Show up to sign the area of a triangle in $\mathbb{R^2}$ with vertices $(x_{0}, y_{0}), (x_{1},y_{1}), (x_{2}, y_{2})$ is
$$\frac{1}{2} \det \begin{bmatrix}
x_{1} – x_{0} & x_{2} – x_{0} \\
y_{1} – y_{0} & y_{2} – y_{0}
\end{bmatrix} $$
I'm having trouble conjuring up the right idea to show this. We don't know if the triangle is an equilateral triangle. Since all I could do is compute the lengths of the sides I would still need to figure out the height of the triangle. I was thinking of trying to use Pythagoras, but in order for me to do that I would need to find out which side provides the greatest height. Some guidance on how to proceed would be appreciated. I don't need the solution, just the process to do it and perhaps the reasoning. Figuring out the determinant is straightforward, it is using just the points that is an issue.
Best Answer
You can think of triangle area as sum of 2 trapezoids, then remove the base.

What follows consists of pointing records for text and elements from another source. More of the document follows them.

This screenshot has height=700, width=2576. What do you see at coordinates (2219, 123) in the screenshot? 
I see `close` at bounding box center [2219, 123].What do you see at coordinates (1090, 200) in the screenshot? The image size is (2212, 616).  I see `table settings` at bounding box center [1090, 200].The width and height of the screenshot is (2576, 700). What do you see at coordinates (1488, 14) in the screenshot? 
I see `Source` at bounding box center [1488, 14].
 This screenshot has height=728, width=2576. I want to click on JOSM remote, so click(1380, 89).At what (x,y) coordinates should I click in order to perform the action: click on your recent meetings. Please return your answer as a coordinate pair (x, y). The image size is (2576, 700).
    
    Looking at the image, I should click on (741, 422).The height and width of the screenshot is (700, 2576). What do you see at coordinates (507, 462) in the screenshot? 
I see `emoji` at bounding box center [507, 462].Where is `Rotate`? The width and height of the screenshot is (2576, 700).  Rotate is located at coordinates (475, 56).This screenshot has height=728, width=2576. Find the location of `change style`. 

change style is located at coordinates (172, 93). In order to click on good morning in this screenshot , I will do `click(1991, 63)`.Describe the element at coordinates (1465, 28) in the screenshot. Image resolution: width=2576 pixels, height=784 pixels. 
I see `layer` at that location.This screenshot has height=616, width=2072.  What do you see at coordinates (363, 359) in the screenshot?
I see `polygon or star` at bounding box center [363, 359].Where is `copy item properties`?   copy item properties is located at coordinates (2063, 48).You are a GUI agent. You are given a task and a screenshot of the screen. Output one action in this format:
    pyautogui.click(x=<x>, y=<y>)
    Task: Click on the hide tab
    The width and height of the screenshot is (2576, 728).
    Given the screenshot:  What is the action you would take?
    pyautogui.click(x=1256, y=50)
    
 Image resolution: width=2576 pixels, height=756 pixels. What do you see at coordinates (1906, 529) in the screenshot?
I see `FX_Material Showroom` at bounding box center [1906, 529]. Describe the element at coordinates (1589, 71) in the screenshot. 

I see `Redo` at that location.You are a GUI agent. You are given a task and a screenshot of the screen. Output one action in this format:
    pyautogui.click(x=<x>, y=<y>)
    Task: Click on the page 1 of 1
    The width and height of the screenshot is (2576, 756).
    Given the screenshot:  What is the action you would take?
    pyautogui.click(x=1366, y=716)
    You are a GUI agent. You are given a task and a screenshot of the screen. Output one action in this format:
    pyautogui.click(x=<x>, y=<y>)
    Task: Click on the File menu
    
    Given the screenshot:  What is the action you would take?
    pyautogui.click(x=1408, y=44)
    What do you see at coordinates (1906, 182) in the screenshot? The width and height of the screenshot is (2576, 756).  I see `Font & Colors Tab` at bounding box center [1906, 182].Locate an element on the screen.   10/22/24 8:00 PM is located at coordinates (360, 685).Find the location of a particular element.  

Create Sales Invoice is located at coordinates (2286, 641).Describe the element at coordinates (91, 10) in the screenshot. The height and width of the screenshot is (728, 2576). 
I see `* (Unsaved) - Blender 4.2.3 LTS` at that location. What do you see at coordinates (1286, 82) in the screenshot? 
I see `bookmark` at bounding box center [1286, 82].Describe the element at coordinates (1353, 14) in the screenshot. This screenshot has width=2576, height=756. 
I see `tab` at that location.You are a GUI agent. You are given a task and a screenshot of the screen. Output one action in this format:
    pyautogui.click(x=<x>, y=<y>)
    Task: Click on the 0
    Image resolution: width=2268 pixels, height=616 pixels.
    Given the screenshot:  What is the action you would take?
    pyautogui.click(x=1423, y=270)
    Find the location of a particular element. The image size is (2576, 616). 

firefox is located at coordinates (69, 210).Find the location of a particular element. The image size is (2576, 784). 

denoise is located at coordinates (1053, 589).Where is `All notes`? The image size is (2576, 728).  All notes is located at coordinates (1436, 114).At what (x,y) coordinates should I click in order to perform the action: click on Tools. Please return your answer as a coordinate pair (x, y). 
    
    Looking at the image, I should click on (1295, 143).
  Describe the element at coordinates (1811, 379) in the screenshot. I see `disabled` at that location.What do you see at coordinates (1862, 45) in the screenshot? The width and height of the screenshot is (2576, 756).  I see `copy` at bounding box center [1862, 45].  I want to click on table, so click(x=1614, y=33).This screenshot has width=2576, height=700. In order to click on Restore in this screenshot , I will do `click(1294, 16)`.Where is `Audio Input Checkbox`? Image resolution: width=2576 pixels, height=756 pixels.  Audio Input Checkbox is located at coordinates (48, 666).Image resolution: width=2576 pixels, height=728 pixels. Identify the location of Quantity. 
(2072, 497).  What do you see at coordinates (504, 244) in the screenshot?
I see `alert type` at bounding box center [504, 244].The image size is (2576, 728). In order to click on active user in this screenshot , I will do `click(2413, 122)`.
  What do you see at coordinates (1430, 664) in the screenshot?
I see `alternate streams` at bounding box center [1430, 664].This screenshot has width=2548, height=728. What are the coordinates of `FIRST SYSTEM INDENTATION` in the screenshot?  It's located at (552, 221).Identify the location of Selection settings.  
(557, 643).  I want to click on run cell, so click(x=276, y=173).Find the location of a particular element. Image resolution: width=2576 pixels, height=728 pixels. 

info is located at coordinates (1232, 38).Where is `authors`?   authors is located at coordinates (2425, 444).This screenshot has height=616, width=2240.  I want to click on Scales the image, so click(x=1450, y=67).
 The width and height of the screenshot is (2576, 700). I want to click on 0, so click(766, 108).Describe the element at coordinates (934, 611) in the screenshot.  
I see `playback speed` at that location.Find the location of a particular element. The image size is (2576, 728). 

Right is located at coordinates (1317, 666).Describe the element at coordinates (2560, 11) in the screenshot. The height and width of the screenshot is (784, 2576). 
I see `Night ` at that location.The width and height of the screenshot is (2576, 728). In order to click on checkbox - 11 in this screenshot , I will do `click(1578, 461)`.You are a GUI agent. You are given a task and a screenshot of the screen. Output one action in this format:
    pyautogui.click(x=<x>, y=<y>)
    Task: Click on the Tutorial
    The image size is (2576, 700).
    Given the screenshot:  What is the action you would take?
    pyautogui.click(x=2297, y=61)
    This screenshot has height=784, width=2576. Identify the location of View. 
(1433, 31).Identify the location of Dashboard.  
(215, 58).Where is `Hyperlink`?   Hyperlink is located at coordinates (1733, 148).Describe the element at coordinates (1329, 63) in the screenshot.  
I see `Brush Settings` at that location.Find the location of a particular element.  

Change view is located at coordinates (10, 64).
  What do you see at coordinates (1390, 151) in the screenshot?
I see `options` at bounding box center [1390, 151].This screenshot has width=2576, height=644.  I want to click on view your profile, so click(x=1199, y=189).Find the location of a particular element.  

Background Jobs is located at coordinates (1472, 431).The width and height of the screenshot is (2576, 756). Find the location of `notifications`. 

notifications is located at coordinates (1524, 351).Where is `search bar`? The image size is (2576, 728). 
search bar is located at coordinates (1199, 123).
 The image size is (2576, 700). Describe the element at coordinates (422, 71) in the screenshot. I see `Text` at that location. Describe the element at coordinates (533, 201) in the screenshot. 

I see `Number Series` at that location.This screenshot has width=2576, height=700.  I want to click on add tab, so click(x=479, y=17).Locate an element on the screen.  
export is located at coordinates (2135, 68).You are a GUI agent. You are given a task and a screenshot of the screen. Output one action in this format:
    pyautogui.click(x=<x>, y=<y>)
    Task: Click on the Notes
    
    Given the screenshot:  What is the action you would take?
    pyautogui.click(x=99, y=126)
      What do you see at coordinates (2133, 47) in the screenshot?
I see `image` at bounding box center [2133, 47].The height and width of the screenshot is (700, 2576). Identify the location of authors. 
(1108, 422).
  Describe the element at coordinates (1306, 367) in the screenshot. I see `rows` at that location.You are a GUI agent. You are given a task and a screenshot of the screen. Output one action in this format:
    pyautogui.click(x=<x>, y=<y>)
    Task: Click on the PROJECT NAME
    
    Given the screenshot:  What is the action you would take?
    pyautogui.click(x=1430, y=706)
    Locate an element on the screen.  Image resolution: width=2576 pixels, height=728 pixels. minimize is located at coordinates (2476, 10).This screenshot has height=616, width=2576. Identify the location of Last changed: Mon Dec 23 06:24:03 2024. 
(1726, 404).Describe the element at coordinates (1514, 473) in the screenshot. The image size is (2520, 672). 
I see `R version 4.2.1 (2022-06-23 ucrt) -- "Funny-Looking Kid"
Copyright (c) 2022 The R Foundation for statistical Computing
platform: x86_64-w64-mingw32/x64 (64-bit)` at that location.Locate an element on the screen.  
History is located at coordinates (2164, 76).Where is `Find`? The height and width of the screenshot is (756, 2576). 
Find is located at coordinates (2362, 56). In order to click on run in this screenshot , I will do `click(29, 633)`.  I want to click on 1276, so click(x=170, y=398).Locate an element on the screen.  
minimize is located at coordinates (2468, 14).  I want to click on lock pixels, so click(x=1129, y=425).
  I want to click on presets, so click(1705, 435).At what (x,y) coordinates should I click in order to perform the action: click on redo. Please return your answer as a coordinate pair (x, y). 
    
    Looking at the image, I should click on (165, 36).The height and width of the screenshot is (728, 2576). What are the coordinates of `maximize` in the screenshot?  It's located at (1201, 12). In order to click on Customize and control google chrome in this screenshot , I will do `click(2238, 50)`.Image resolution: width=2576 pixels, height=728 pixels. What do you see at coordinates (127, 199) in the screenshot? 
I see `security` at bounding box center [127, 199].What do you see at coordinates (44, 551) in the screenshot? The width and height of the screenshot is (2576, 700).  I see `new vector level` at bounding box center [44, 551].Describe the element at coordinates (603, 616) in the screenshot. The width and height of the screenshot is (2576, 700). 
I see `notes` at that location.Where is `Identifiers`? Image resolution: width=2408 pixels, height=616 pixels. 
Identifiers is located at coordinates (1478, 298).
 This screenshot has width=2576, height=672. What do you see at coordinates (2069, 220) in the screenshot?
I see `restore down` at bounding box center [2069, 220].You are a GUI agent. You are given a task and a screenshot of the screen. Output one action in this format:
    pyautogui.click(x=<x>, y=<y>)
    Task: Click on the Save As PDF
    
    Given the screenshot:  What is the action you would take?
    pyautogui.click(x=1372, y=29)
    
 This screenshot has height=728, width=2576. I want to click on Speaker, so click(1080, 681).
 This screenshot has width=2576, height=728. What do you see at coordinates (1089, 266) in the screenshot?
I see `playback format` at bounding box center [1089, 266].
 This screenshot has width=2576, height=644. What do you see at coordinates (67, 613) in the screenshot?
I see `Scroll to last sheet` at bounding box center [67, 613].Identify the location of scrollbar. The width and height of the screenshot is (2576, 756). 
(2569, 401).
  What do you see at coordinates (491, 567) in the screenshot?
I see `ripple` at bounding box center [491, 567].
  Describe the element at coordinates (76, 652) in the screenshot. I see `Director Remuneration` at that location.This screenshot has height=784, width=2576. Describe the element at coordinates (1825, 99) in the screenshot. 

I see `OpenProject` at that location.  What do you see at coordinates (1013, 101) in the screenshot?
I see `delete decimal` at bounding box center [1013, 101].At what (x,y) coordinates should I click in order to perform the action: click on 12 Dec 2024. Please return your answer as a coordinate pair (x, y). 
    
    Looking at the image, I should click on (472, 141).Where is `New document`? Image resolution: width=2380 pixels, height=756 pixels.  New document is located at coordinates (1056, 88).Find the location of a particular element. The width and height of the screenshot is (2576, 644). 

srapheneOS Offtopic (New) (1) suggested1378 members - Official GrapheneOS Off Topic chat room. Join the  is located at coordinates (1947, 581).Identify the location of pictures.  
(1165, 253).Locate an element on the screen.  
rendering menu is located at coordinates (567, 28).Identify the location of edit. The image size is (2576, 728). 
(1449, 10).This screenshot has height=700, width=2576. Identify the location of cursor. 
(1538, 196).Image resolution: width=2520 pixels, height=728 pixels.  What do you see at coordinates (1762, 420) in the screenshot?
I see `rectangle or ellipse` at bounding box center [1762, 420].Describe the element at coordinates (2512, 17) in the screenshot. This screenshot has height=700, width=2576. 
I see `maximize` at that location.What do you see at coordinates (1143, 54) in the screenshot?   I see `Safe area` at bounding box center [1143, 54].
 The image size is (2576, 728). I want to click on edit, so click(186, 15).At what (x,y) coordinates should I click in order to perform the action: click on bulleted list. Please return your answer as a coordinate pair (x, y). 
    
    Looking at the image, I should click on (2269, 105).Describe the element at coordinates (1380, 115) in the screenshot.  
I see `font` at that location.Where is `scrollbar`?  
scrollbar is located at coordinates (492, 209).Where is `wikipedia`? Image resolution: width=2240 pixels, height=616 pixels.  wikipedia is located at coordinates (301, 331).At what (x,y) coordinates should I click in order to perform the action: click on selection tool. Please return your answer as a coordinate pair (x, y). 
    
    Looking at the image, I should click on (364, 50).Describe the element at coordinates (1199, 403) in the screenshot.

$$Area = \left|{y_1 + y_0 \over 2}(x_1 - x_0) + {y_2 + y_1 \over 2}(x_2 - x_1) - {y_2 + y_0 \over 2}(x_2 - x_0) \right|$$
The middle term can be rewrite as:
$${(y_2+y_1)(x_2-x_0) - (y_2+y_1)(x_1-x_0) \over 2}$$
$$Area = {1\over2}\left|(y_0-y_2)(x_1 - x_0) - (y_0 - y_1)(x_2 - x_0) \right|$$
Flip the sign inside absolute function, we get your ½ Det expression.